Moreno assumed the presidency during a ceremony in Ecuador's congress before some 12 heads of state from around Latin America.

His cabinet, announced Tuesday after weeks of backdoor haggling inside the ruling party, seeks to follow through on his campaign pledge to open up a dialogue with the private sector that was largely shunned by his predecessor and political mentor Rafael Correa, who surrounded himself with ideological loyalists.

Several business executives were included in the cabinet, including a member of the Noboa family, among Ecuador's wealthiest, as trade minister. Eight women were also appointed to key positions, including foreign minister and central bank president.

"There can't be dialogue without freedom of expression," Moreno said in an apparent olive branch to Ecuador's media, which faced frequent government harassment under Correa.

Moreno came from behind in polls and narrowly defeated conservative banker Guillermo Lasso in an April runoff widely seen as a referendum on Correa's so-called "Citizens' Revolution." Moreno was Correa's first vice president.

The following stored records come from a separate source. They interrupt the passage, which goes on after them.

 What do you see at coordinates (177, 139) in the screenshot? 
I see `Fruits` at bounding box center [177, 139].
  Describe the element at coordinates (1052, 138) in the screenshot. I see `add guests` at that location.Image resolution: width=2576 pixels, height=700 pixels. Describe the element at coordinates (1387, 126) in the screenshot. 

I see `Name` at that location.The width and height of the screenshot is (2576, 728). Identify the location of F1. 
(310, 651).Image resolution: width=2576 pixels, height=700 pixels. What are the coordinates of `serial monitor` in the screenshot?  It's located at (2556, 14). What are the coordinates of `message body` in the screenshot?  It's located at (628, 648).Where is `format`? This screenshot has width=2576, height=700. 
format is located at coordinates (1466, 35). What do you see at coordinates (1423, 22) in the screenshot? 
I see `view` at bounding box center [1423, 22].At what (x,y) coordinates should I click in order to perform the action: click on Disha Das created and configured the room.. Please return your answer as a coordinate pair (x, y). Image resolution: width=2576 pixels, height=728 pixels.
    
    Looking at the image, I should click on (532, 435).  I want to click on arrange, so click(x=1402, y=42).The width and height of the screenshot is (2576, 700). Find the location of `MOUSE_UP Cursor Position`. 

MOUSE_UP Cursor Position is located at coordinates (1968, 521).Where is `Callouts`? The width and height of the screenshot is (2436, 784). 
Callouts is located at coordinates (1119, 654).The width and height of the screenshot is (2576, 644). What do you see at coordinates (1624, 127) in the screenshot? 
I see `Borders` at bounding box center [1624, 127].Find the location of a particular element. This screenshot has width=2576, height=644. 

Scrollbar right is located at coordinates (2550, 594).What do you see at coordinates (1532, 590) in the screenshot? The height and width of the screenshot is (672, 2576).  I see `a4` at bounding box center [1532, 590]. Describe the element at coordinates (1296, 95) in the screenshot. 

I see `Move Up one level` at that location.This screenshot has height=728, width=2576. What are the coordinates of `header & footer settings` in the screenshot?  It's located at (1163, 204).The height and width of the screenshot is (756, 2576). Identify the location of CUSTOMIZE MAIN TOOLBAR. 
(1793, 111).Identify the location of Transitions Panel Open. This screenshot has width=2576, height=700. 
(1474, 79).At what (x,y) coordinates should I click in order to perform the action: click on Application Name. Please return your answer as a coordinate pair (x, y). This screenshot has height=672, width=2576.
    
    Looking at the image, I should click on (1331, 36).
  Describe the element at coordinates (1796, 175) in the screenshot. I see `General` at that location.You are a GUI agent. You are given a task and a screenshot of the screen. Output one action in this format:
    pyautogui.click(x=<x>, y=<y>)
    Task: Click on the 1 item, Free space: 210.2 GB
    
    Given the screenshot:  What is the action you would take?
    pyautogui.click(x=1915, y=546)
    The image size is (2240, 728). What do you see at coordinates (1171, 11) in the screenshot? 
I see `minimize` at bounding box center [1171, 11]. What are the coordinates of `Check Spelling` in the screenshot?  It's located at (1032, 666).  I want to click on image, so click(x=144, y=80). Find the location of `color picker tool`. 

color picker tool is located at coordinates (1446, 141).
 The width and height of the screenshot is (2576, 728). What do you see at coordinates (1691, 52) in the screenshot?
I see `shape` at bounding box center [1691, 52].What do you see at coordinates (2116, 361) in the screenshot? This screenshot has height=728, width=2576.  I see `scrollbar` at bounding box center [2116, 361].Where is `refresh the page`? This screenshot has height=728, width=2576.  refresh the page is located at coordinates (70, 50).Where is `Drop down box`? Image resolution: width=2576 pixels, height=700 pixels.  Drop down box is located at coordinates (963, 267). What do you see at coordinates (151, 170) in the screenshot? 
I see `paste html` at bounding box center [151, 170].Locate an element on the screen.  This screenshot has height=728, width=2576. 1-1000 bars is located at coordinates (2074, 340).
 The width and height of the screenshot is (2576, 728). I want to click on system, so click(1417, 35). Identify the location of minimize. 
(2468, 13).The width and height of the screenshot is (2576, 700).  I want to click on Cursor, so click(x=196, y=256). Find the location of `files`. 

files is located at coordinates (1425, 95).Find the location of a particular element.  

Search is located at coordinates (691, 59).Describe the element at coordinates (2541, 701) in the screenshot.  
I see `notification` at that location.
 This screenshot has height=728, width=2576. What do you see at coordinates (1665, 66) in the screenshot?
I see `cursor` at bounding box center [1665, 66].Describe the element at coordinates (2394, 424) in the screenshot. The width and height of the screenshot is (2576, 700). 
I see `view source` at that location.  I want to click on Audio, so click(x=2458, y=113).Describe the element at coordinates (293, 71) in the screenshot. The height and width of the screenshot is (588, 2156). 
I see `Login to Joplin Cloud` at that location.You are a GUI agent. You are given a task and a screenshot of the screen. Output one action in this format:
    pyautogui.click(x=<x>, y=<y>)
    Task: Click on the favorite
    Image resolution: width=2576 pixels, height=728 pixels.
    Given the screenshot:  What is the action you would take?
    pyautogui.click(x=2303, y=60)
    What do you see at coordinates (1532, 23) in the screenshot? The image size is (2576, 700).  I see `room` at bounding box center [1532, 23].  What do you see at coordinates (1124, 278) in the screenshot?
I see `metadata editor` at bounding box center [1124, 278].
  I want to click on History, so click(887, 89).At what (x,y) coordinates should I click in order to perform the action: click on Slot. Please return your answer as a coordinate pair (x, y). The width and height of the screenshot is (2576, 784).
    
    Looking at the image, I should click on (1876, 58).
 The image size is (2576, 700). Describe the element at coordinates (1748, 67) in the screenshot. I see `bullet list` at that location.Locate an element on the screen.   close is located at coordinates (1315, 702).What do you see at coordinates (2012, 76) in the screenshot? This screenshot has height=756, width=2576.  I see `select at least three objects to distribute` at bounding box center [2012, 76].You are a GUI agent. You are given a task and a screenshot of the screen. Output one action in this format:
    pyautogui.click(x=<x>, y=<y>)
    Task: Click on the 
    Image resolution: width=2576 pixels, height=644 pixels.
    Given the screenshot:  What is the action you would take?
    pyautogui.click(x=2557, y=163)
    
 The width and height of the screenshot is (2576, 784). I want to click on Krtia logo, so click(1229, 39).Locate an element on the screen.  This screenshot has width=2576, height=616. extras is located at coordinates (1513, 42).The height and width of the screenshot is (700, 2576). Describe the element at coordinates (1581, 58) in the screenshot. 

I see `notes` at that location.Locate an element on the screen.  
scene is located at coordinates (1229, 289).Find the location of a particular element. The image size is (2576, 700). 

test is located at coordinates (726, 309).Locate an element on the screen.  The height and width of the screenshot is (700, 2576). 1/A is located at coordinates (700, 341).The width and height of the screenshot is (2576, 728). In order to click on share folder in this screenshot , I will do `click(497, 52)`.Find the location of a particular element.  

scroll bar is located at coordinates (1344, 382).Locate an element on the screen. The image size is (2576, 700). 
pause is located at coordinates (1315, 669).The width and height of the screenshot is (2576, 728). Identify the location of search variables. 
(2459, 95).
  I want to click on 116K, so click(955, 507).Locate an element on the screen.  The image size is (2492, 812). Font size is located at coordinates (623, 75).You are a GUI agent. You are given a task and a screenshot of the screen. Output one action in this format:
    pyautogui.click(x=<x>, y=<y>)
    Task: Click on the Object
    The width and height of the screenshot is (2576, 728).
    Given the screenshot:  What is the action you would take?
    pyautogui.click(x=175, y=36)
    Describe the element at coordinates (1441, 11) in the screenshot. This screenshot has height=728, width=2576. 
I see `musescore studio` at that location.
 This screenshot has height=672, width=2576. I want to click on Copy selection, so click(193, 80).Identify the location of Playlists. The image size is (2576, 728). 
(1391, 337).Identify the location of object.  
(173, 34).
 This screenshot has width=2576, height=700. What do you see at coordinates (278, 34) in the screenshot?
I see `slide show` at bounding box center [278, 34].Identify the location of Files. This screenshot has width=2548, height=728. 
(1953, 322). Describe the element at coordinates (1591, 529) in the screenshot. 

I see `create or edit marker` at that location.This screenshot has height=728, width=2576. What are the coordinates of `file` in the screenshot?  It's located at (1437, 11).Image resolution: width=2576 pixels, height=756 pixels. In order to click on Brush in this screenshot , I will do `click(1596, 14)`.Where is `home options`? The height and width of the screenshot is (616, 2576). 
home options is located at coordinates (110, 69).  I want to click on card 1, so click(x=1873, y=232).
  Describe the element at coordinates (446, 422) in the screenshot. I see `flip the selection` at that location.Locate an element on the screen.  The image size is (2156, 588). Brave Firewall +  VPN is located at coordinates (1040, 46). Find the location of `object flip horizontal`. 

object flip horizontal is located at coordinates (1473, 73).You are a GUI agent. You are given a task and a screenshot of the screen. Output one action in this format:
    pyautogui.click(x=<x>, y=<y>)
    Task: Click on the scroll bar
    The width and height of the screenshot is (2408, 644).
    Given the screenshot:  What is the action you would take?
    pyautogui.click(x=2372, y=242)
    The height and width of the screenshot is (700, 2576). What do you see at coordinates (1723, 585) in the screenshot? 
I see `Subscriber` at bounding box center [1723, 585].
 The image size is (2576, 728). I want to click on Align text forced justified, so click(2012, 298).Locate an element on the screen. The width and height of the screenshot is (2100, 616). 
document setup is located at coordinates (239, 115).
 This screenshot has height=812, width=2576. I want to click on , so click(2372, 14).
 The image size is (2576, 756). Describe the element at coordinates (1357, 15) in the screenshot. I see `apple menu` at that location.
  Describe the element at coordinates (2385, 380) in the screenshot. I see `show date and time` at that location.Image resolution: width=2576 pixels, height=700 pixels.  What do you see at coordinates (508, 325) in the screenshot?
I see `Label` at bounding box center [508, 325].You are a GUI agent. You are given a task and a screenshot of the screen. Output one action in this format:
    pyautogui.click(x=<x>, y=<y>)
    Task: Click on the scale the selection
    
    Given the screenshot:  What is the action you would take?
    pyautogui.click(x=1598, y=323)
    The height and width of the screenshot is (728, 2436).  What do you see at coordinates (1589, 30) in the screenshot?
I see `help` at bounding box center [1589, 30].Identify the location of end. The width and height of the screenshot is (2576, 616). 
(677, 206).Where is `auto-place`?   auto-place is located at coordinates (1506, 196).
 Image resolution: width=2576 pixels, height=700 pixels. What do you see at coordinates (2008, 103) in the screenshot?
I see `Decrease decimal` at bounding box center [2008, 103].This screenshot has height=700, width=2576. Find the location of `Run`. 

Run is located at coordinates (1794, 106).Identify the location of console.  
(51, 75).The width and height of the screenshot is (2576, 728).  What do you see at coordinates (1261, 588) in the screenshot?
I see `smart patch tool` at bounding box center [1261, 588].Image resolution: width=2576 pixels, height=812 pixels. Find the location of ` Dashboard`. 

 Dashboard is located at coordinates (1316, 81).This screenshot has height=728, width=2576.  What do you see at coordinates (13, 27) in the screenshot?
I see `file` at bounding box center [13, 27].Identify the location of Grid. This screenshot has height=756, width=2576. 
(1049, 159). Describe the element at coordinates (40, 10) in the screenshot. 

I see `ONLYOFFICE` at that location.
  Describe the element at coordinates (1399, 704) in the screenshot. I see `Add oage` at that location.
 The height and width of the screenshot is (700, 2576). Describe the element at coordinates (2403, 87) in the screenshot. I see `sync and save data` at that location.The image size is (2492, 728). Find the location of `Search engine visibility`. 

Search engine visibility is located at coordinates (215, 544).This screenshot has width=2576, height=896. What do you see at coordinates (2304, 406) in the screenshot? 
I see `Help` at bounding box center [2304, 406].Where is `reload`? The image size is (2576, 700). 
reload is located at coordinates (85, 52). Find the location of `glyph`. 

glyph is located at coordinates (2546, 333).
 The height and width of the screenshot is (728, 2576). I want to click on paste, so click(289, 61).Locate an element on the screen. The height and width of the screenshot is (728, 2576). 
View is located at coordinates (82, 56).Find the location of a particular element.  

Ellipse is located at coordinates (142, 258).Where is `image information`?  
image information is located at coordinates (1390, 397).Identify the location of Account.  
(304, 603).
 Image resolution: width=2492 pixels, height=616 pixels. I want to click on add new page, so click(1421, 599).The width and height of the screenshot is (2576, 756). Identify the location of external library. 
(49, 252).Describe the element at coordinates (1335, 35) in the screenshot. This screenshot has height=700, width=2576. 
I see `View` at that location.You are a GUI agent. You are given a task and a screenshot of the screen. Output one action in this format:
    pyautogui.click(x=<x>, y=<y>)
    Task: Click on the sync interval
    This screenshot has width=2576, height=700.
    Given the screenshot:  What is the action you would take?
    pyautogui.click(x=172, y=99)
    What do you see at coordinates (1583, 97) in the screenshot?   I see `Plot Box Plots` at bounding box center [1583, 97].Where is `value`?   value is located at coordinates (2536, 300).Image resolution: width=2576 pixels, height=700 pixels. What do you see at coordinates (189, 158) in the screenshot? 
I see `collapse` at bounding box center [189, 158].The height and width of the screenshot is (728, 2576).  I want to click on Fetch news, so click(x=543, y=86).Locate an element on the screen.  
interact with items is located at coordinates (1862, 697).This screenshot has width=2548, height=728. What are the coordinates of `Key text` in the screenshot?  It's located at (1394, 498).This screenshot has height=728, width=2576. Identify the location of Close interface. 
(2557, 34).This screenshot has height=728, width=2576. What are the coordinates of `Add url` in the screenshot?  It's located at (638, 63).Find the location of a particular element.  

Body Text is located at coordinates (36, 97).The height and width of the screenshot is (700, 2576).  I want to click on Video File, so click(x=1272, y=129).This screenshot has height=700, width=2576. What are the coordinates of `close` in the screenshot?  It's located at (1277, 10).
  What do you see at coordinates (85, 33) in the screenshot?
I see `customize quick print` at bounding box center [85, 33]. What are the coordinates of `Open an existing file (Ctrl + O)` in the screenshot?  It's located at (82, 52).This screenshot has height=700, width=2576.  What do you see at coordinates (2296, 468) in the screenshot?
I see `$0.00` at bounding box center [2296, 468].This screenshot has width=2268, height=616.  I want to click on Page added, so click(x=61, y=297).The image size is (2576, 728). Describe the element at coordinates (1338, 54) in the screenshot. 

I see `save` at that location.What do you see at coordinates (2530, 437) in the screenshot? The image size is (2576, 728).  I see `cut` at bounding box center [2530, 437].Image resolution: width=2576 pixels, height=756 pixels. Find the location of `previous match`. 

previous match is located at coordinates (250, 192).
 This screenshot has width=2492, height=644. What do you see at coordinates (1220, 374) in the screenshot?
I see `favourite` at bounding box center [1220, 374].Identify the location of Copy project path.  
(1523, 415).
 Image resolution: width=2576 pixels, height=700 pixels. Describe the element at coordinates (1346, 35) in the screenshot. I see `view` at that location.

While he benefited from the popularity of Correa's social programs, Moreno is counting on private investment to help revive the dollarized Ecuadorean economy, which is mired in recession because of a collapse in oil prices and its dependency on the strong U.S. currency, which has hurt manufacturers competing against cheaper imports.

Moreno, who uses a wheelchair after losing mobility when he was the victim of a botched robbery, dismissed the idea of abandoning use of the U.S. dollar as the country's currency, adopted during an inflationary spiral and banking crisis 17 years ago.

"We're going to sustain dollarization. There won't be any parallel currencies," he said in his inaugural address while promising an "austere" administration.

But economists warn that unpopular cuts to public spending will likely deepen Ecuador's economic woes in the short term. Any cuts could stir tensions with supporters of Correa, who has said he's ready to come out of political retirement and run again for the presidency if Ecuador's problems become unmanageable.